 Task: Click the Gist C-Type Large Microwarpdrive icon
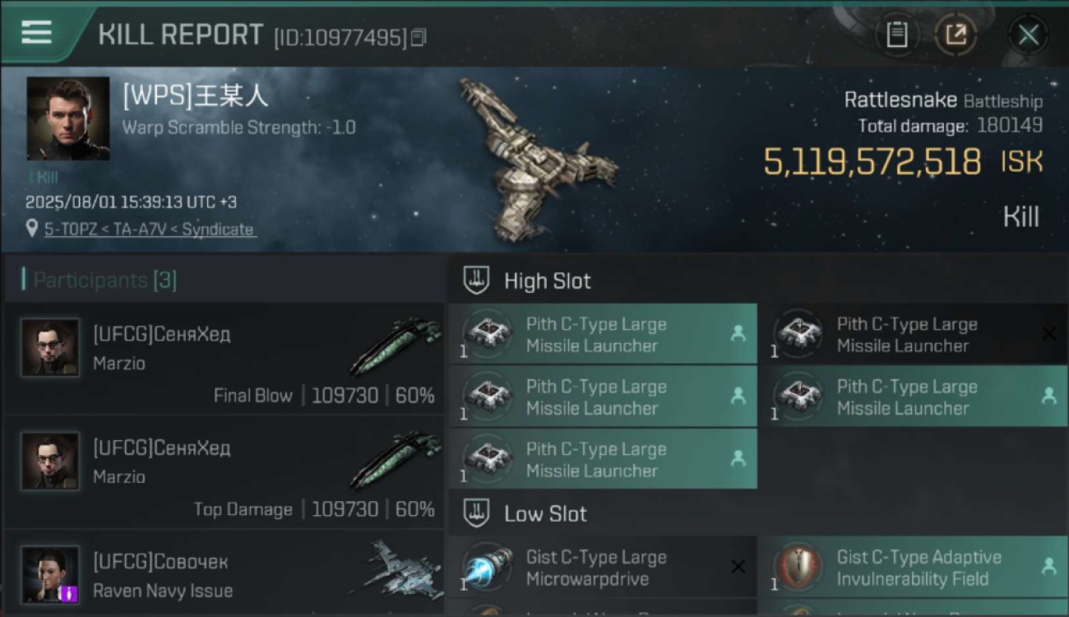[488, 567]
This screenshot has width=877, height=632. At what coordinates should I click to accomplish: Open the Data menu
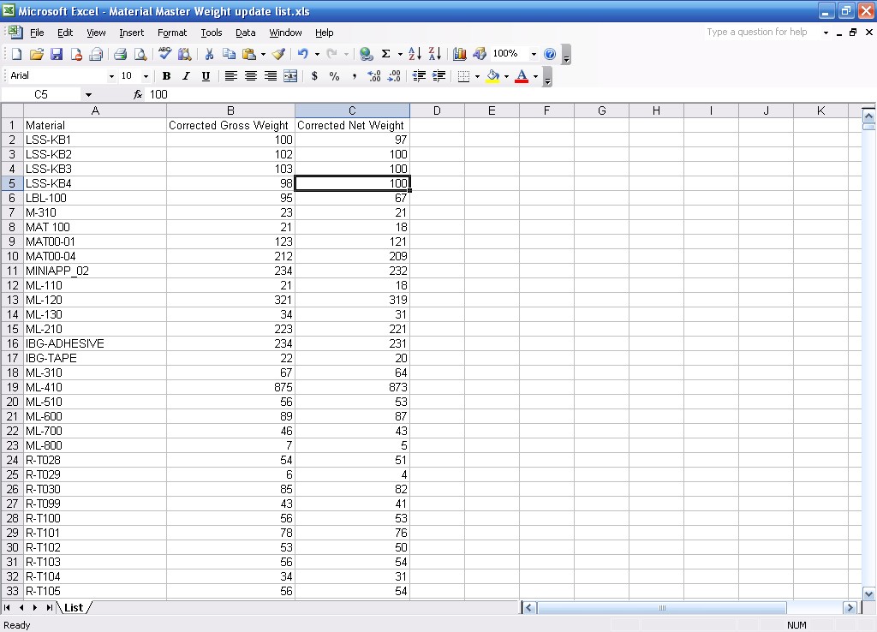point(245,33)
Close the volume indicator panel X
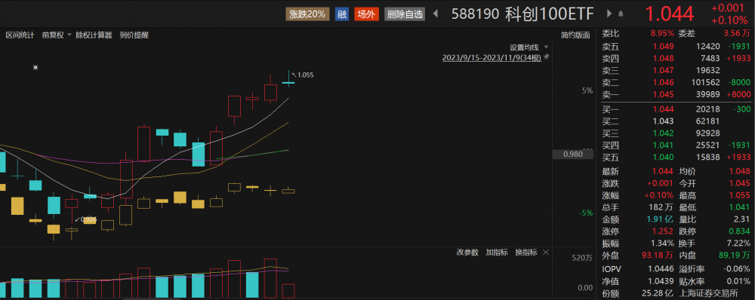The image size is (755, 300). click(x=546, y=253)
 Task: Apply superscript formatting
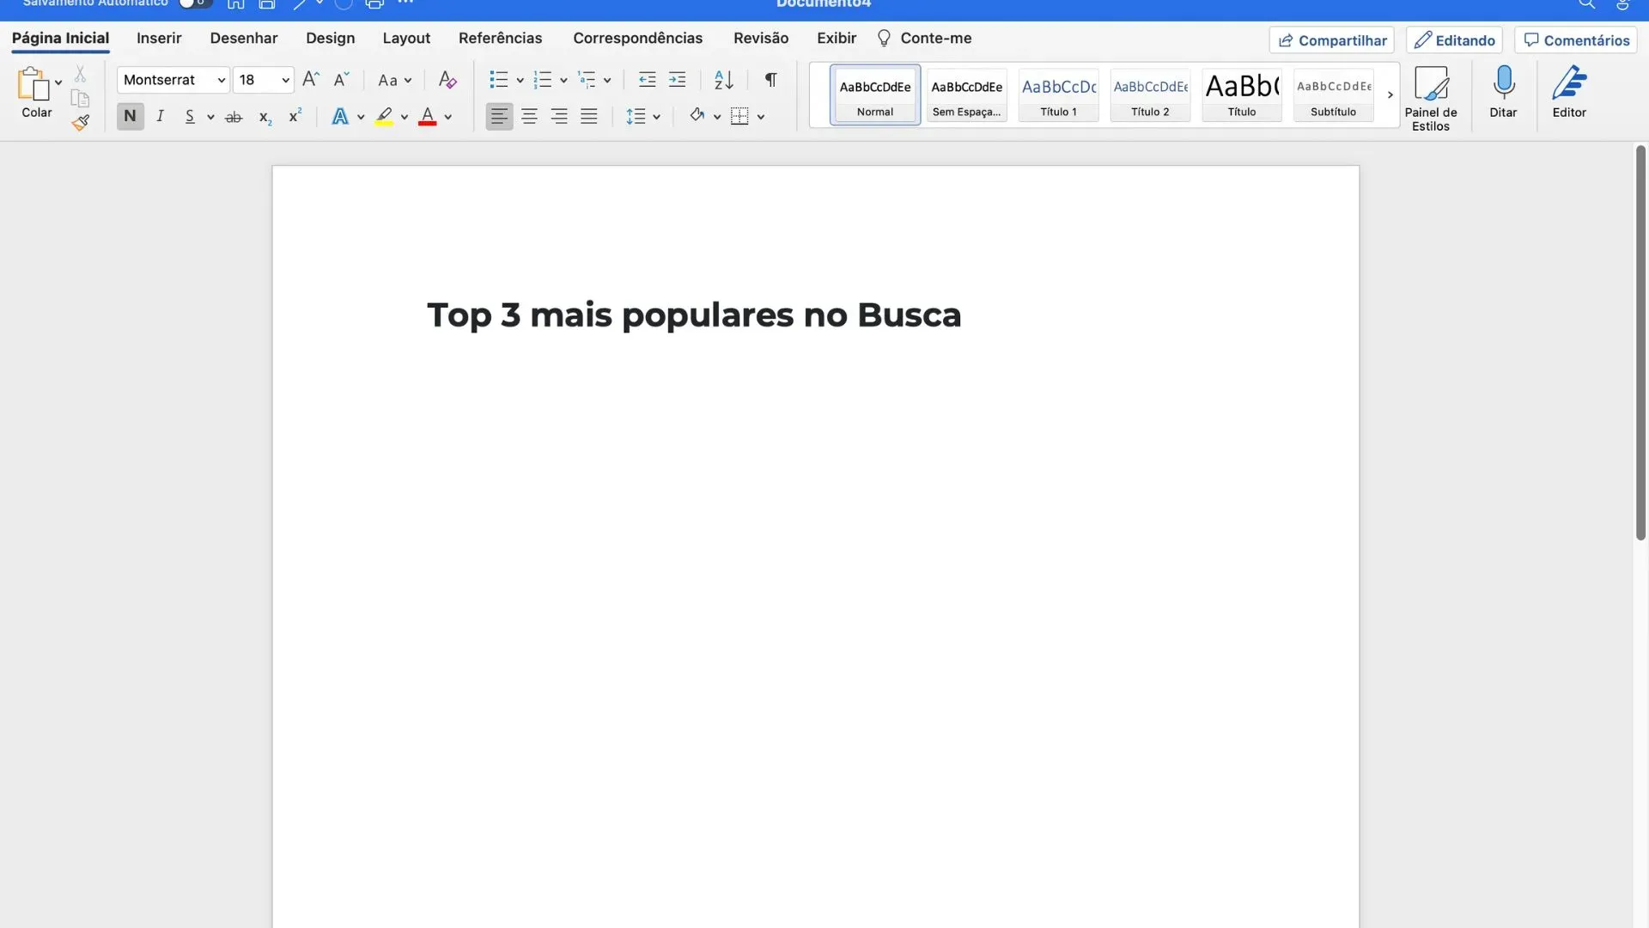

● ● ● ● ●

PROBLEM DETAILS: Put every text line of the rows above into a JSON list of strings, one string per line, omitting blank lines. Leave the pictures out.

SOLUTION TO THIS TASK:
[
  " Task: Click the Gist C-Type Large Microwarpdrive icon",
  "[488, 567]",
  "This screenshot has width=877, height=632. At what coordinates should I click to accomplish: Open the Data menu",
  "point(245,33)",
  "Close the volume indicator panel X",
  "The image size is (755, 300). click(x=546, y=253)",
  " Task: Apply superscript formatting"
]